I saw another post with the same problem but it didn't really answer my question.
This problem is Problem 11 from AIME 1986:
The polynomial $$1-x+x^2-x^3+\cdots+x^{16}-x^{17}$$ may be written in the form $$a_0+a_1y+a_2y^2+\cdots+a_{16}y^{16}+a_{17}y^{17}$$ where $y=x+1$ and the $a_i$ are constants. Find $a_2$.
Here's my attempt:
Starting from $1-x + x^2 + … -x^{17} = a_0 + a_1y + … +a_{17}y^{17}$, let $x = -1$:
$$ 1 + 1 + 1 + \dotsb + 1 = a_0 + a_1\cdot 0 + \dotsb + a_{17}\cdot 0.$$
Hence, $18 = a_0$.
Letting $x = 9$:
$$1 – 9 + 9^2 +\dotsb – 9^{17} = 18 + a_1\cdot 10 + \dotsb +a_{17}\cdot 10^{17}.$$
The LHS is a geometric sequence with $r = -9$
$$-15,009,463,529,699,912 = 18 + a_1\cdot 10 + \dotsb +a_{17}\cdot 10^{17}.$$
Hence, $a_2 = -9$.
However, this isn't the answer and I don't understand why. I feel like I must be making a stupid mistake somewhere but I cannot find it…
Best Answer
Your method has some merit, but fails with too big coefficients. For example $$ (10+1)^4=11^4=14641$$ corresponds nicely with $$ (x+1)^4=x^4+4x^3+6x^2+4x+1,$$ but $11^5=161051$ does not imply that $$ (x+1)^5=x^6+6x^4+x^3+5x+1$$ instead of correctly $$ (x+1)^5=x^6+5x^4+10x^3+10x^2+5x+1.$$ You could find $a_1$ by manipulating the polynomial such that it becomes the constant term and then plugging in $y=0$ again.
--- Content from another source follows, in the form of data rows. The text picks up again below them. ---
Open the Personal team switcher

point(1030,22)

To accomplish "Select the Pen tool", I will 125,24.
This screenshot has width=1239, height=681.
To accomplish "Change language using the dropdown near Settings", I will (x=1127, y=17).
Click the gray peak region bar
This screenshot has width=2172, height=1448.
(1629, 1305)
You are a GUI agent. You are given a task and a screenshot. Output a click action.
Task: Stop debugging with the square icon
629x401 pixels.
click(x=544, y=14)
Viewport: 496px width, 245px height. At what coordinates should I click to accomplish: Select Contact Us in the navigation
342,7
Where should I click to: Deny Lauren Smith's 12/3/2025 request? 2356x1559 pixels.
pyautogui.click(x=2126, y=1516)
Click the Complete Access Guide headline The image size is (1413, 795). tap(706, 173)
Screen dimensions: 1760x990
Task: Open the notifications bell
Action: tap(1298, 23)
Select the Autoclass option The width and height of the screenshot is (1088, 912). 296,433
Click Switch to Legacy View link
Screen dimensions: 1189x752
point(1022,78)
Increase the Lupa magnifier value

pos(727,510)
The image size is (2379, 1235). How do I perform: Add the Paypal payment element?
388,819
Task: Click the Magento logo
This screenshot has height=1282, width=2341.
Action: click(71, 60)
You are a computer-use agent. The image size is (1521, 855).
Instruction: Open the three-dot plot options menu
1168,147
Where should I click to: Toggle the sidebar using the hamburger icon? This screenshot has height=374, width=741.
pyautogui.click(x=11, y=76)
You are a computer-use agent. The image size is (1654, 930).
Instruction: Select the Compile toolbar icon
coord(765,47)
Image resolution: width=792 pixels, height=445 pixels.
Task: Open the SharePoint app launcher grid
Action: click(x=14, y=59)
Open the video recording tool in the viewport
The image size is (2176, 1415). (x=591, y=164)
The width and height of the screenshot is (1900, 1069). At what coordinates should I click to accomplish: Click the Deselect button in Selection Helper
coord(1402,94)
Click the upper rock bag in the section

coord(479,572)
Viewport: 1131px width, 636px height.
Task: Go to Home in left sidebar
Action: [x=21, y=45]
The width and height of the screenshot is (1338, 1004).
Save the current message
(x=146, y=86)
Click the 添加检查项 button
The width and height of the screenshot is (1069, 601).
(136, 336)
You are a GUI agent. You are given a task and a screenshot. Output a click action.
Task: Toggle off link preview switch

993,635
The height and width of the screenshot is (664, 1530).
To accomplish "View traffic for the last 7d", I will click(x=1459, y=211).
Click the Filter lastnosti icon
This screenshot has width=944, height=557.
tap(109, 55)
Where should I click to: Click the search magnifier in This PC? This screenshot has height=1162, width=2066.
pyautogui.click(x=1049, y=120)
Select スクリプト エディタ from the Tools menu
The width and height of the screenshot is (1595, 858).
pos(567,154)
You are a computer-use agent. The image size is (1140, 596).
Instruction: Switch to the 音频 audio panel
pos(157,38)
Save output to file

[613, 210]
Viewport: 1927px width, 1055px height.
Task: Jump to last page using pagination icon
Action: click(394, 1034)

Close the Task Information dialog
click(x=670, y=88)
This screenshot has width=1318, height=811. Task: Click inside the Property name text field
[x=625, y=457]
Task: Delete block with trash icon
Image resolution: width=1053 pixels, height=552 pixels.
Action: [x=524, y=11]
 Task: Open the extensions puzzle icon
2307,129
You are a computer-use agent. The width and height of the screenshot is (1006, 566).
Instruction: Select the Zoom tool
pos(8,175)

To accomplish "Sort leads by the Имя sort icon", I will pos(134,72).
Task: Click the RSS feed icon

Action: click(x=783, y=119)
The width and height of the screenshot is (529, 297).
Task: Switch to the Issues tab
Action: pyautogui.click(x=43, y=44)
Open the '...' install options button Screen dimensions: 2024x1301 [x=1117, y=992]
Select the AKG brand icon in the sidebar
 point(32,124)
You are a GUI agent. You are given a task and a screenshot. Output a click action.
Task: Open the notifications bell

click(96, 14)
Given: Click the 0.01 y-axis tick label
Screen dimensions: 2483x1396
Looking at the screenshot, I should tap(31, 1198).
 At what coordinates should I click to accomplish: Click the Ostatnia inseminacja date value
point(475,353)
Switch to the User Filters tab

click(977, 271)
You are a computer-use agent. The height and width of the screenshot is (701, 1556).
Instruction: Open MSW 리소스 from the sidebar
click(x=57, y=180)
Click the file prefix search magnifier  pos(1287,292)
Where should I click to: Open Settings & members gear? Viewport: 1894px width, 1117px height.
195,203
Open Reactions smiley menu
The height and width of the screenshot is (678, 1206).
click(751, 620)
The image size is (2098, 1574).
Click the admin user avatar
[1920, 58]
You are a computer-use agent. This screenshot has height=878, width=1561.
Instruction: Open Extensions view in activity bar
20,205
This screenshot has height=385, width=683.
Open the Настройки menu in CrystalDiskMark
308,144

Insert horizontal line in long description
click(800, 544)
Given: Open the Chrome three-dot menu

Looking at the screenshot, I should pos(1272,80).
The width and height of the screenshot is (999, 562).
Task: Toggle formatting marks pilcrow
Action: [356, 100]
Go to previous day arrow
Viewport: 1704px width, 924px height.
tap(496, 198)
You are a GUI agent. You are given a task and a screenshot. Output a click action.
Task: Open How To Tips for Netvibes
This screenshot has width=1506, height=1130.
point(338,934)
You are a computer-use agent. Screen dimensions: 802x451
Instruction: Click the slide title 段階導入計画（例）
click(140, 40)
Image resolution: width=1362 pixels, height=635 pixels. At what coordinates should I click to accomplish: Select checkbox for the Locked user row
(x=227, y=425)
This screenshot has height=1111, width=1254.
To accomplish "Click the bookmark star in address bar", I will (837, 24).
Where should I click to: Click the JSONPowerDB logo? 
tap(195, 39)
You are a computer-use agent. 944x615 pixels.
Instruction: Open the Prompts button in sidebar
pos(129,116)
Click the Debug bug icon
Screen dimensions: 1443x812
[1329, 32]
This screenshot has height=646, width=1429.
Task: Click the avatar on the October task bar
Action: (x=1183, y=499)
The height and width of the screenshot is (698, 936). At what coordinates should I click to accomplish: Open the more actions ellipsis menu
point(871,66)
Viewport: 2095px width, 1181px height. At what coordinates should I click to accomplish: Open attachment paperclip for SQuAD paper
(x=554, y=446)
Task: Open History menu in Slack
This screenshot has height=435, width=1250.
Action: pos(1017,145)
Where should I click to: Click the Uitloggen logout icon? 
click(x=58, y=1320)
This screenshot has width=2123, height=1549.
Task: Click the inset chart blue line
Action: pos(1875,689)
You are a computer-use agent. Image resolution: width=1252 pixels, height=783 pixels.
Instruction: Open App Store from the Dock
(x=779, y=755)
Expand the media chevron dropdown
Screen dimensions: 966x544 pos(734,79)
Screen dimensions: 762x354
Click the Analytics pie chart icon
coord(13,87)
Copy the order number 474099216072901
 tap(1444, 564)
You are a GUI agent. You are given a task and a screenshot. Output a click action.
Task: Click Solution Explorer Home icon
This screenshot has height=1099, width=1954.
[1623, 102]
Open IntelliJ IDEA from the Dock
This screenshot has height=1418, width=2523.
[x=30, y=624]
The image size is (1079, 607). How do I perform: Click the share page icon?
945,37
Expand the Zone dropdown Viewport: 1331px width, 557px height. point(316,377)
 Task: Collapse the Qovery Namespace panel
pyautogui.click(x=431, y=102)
Namely, for $y\ne0$ (equivalently, $x\ne -1$), we have $$\begin{align}a_1+a_2y+a_3y^3+\cdots a_{17}y^{16} &=\frac{(a_0+a_1y+\cdots+a_{17}y^{17})-a_0}{y}\\ &=\frac{(1-x+x^2\mp\cdots -x^{17})-18}{x+1}\\ &=\frac{(x+1)(-x^{16}+2x^{15}-3x^{14}\pm\cdots+16x-17)}{x+1}\\ &=-x^{16}+2x^{15}-3x^{14}\pm\cdots+16x-17 \end{align} $$ The first and least expression are also equal when $y=0$ / $x=-1$ and by pluggin in, you obtain $$a_1=-1-2-3-\cdots -17. $$
You might repeat the method to find $a_2$. But actually, you could, perhaps more simply, perform a polynomial division of $1-x\pm\cdots -x^{17}$ by $x^3+3x^2+3x+1$ ($=(x+1)^3$) right away and have a look and the quadratic polynomial that you obtain as remainder!